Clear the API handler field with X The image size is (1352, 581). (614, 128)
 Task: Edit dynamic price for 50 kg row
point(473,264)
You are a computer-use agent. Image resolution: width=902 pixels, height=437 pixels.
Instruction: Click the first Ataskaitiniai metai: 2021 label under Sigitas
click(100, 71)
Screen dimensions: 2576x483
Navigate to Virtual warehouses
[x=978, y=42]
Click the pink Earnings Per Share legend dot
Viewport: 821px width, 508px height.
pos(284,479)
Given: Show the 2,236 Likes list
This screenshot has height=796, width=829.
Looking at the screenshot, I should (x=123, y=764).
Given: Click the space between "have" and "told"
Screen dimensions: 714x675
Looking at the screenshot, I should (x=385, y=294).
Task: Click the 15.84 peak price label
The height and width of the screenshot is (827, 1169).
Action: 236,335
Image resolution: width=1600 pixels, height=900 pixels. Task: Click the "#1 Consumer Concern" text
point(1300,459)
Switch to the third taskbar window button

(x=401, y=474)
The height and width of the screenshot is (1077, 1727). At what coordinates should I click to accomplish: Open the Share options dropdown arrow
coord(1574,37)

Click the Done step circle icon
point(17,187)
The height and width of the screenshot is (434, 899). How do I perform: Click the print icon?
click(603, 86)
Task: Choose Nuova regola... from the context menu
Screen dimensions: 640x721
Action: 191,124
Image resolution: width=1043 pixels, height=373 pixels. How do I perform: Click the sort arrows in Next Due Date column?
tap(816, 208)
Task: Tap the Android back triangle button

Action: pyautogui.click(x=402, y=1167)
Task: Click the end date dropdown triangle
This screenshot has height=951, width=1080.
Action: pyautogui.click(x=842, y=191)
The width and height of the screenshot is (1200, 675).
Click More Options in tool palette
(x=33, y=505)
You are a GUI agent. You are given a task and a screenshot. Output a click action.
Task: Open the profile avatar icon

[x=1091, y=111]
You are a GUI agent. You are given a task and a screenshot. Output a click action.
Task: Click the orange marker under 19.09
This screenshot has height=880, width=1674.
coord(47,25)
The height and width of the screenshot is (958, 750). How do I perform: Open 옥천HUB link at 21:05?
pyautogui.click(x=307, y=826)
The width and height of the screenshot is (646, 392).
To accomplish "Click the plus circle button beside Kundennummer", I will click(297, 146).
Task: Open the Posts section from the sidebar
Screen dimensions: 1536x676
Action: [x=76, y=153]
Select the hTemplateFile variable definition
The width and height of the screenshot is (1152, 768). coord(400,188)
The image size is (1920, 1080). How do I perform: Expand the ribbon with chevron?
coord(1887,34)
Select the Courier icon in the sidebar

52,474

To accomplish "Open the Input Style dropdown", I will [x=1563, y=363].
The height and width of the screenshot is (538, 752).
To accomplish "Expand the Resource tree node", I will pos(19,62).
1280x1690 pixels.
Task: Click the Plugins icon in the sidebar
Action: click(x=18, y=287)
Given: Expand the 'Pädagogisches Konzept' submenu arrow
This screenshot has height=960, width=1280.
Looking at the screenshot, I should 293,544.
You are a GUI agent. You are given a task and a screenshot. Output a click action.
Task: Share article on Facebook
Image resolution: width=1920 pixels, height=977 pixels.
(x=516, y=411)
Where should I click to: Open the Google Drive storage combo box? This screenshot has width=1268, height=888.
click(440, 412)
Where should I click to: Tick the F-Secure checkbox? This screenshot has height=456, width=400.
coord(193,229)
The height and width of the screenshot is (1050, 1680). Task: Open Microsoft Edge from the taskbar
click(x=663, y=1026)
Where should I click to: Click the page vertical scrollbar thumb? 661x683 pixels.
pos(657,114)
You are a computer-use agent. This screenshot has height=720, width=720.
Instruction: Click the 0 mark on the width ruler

......

Count the lines in the material above that contain the string "Share", with case mattering, and reply with only that number.

3